From 1877-1880, Bodie was eating high on the hog and enjoyed the amenities of larger cities, including a Wells Fargo Bank, volunteer fire companies, a brass band, unions, newspapers, and a jail. Along with the resources came vices: the town had at one point 65 saloons and a red light district, which were the scenes of murders, brawls, and holdups.
Starting in late 1880, Bodie’s population began to decline – first slowly, and then plummeting. Advancements in technology and investments in mining infrastructure supported the town’s ore production – valued at $3.1 million in 1881. By 1910, only 698 people remained in Bodie. Severe fires in town destroyed several buildings as well. By 1915, Bodie was described regularly as a “ghost town.”
Only a small part of the town survives, preserved in a state of ‘arrested decay.’ Interiors remain as they were left and stocked with goods. There are more than 100 other historic buildings remaining from Bodie’s tumultuous heyday.
Designated as a National Historic Site and a State Historic Park in 1962, the remains of Bodie are being preserved in a state of ‘arrested decay.’ Today this once thriving mining camp is visited by tourists, howling winds and an occasional ghost.” Bodie has been named by the Californian legislature as the official state gold rush town. You can read a detailed brochure about the town’s (occasionally salacious) history here. You can also find beautiful historic photographs of Bodie, like the one above of the Railroad Office, on the Library of Congress’ website.
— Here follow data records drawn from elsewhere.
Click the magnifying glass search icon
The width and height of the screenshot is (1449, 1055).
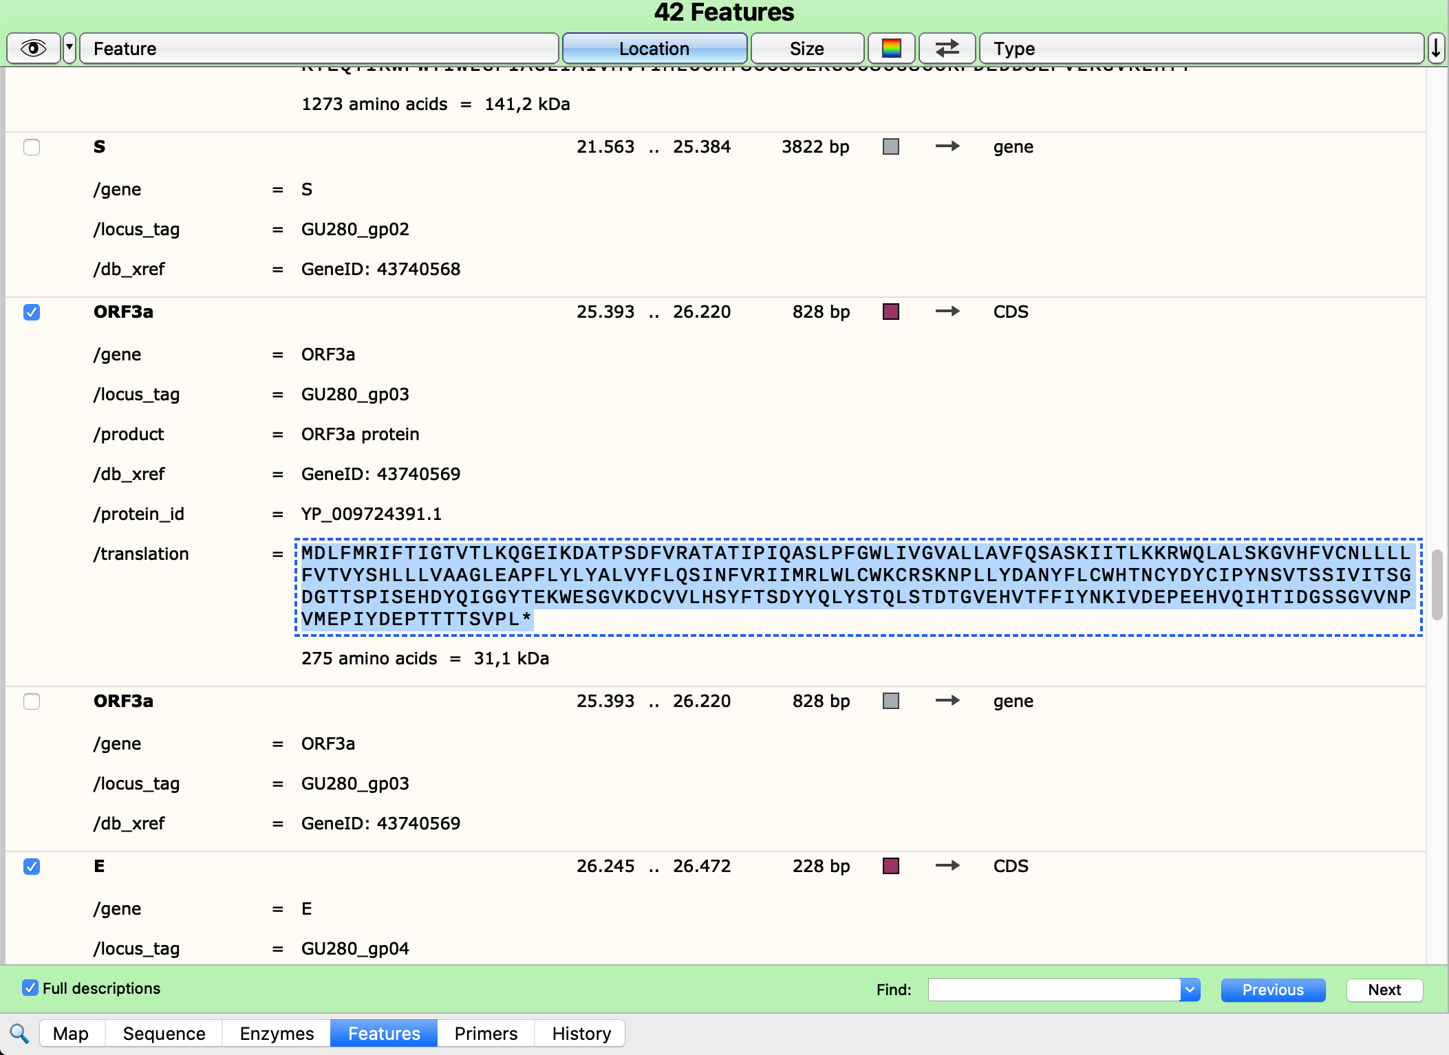point(19,1033)
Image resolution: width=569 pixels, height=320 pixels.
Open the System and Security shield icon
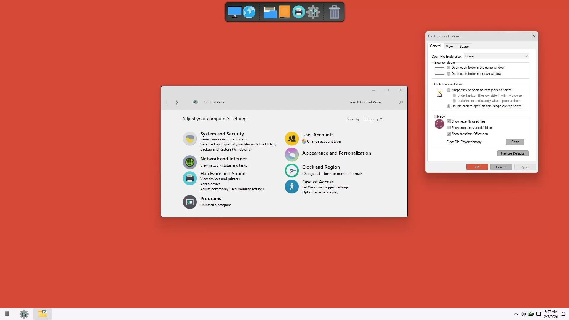pyautogui.click(x=190, y=139)
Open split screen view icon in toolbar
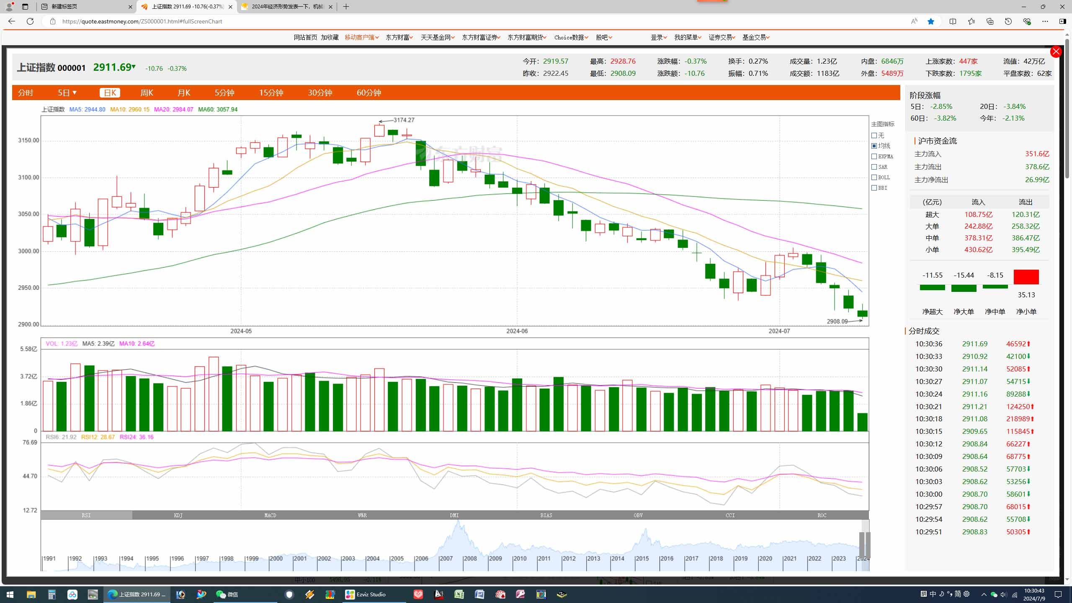The image size is (1072, 603). pyautogui.click(x=953, y=21)
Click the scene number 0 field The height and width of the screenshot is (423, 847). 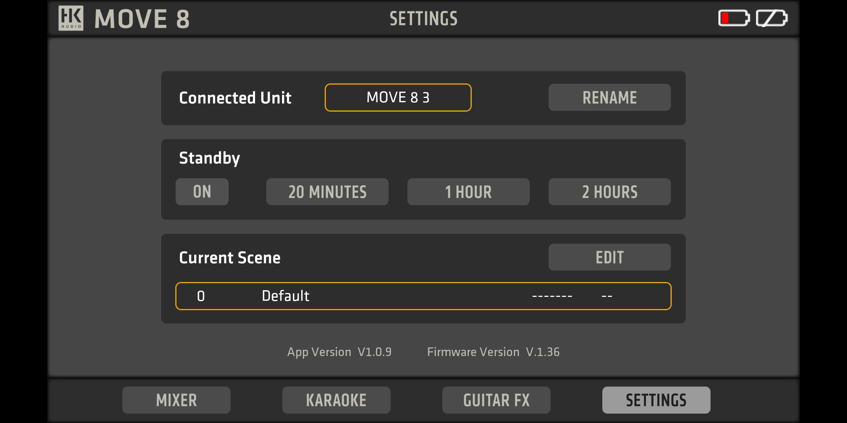point(201,296)
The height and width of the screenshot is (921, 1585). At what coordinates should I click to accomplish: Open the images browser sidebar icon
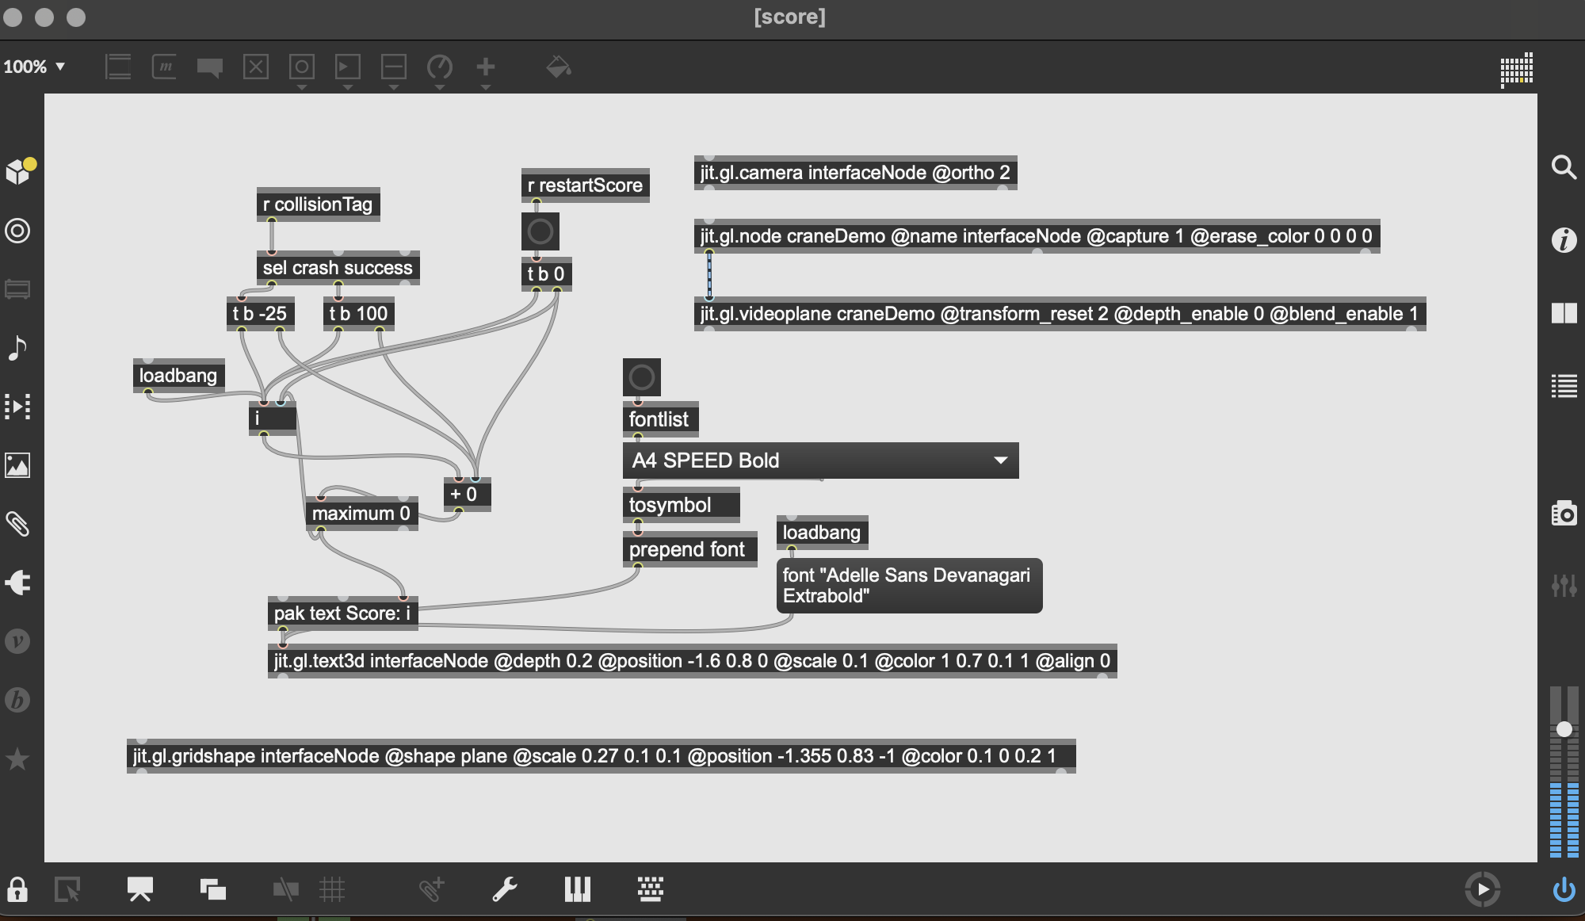(x=17, y=465)
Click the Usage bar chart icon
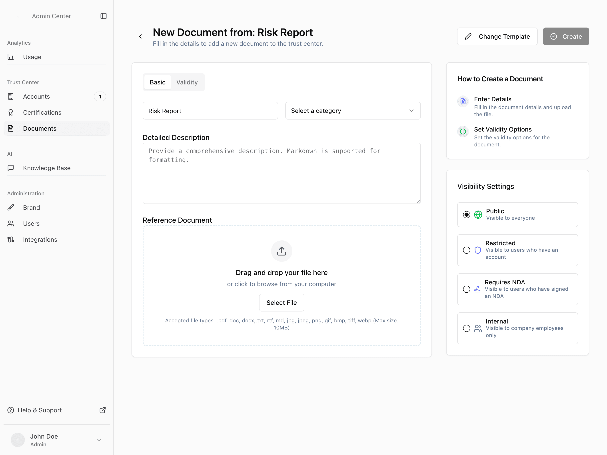 pyautogui.click(x=11, y=57)
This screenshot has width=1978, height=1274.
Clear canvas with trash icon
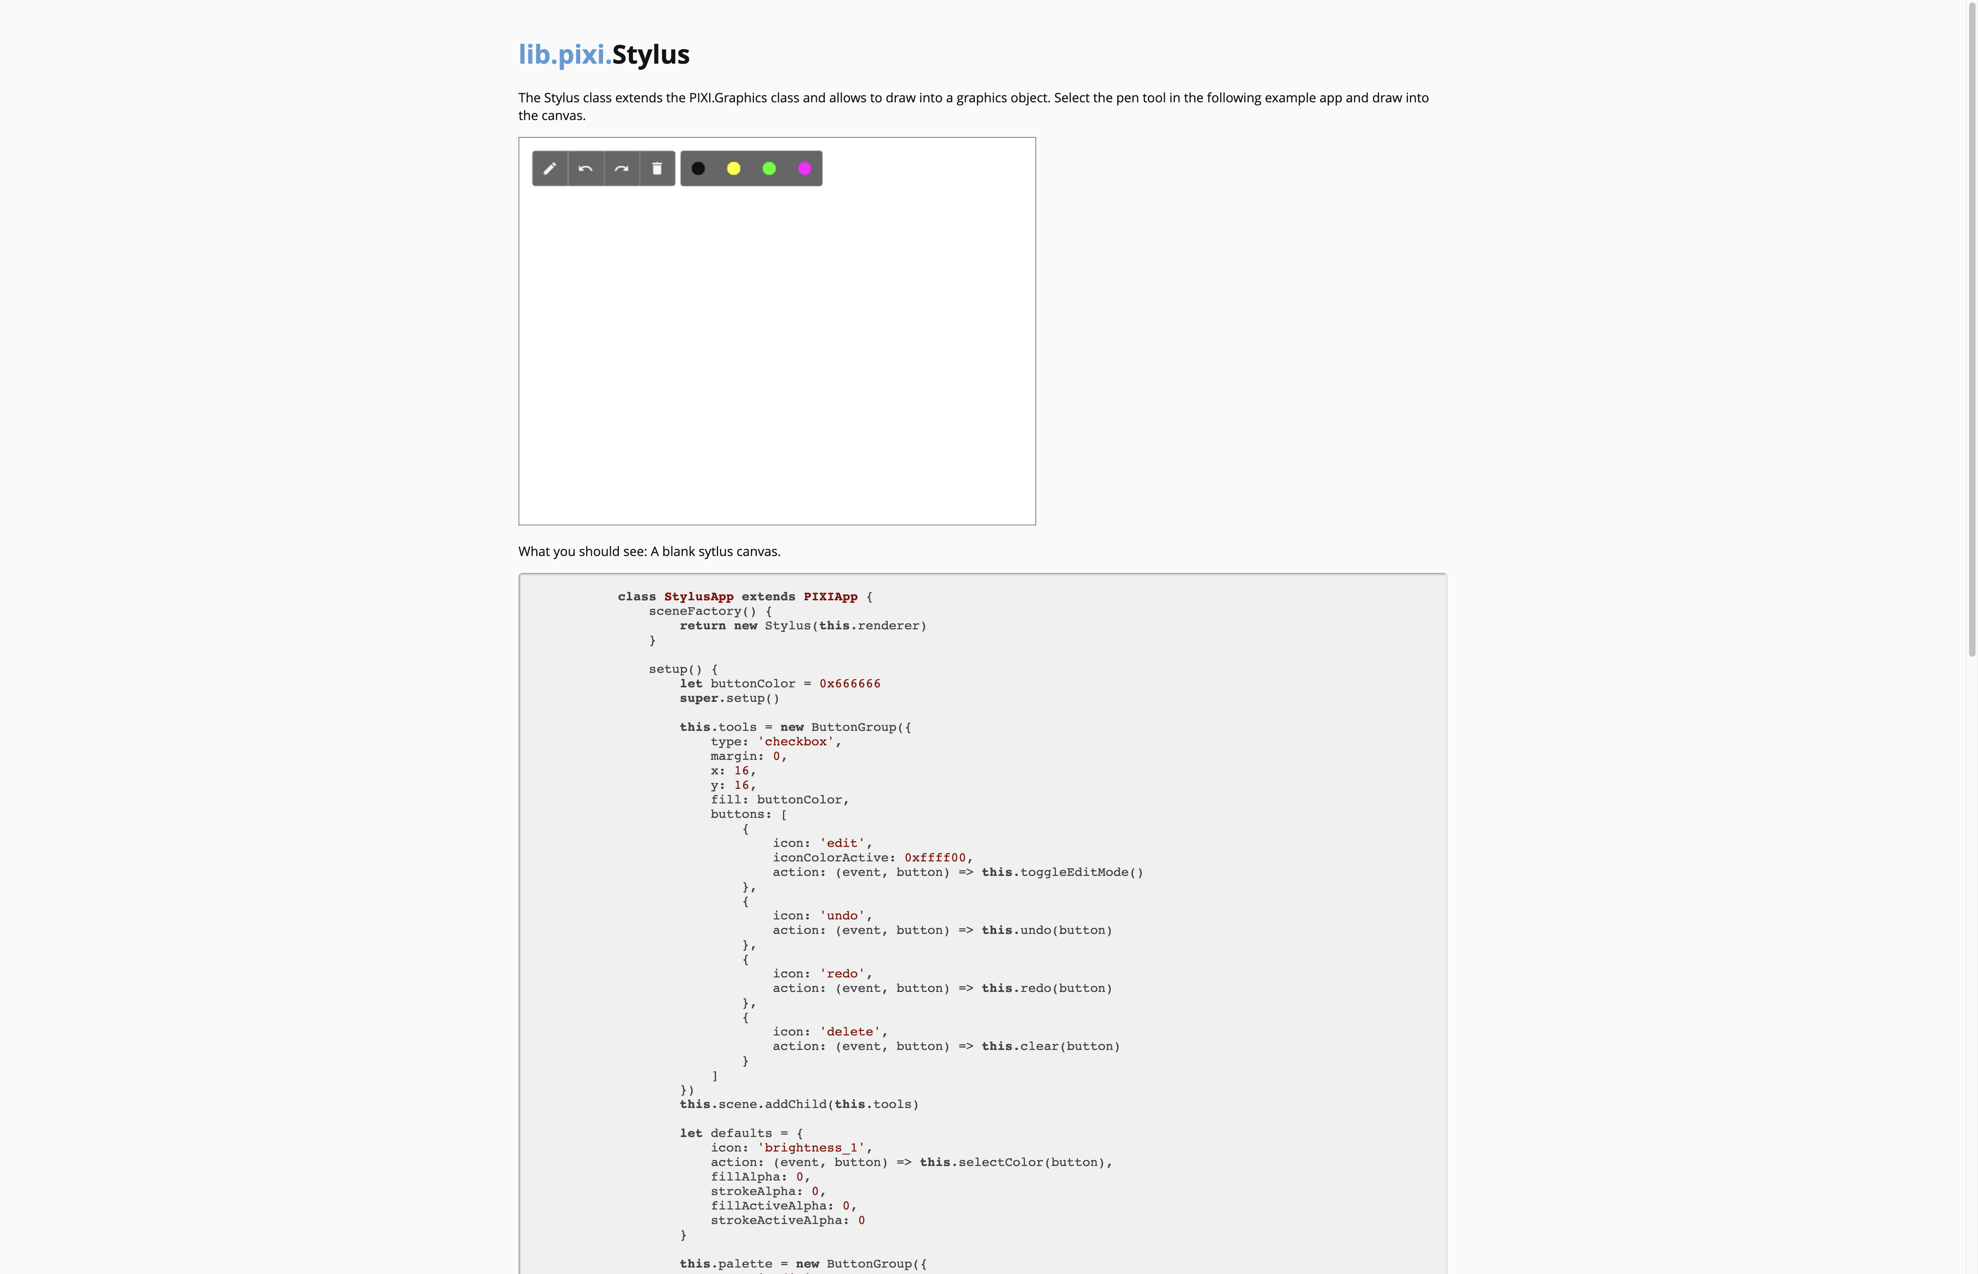[657, 169]
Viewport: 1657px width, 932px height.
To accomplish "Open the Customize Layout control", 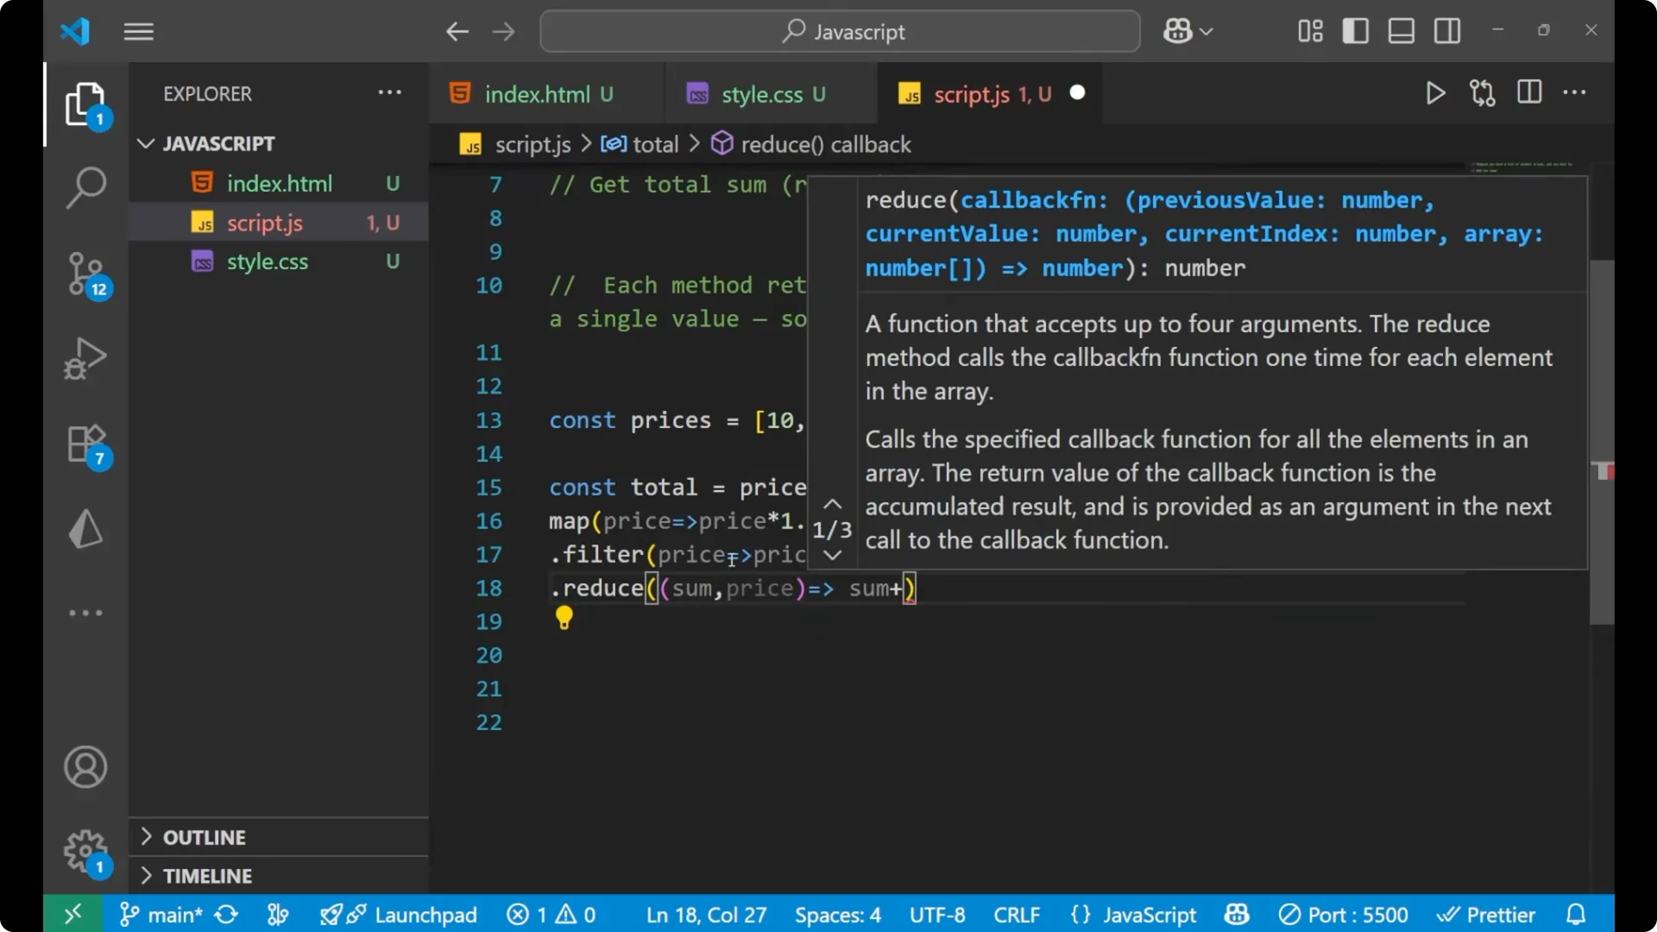I will (x=1308, y=31).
This is HistoriCorps’ fourth year working in Bodie State Historic Park, and it’s always a popular volunteer destination!
Bodie Railroad Office
The Bodie & Benton Railway, the office of which we will continue to work on, was a three-foot narrow gauge railroad California, from the Mono Mills to its terminus in Bodie. What makes this railroad unusual is that it was isolated and unconnected to any other railroad system. Its purpose was solely to link gold-mining Bodie to Mono Mills, a sawmill, 32 miles south along the east shore of Mono Lake. It was made operational by 1881. Visitors can still walk (or even mountain bike) the rail line to Mono Lake. The railroad office structure, primarily its chimney, was destabilized by recent earthquakes.
HistoriCorps volunteers have collectively contributed 12+ weeks of work to preserve the Bodie Railroad Office. You might say we’ve adopted the building! We are excited to return for our next phase of work here.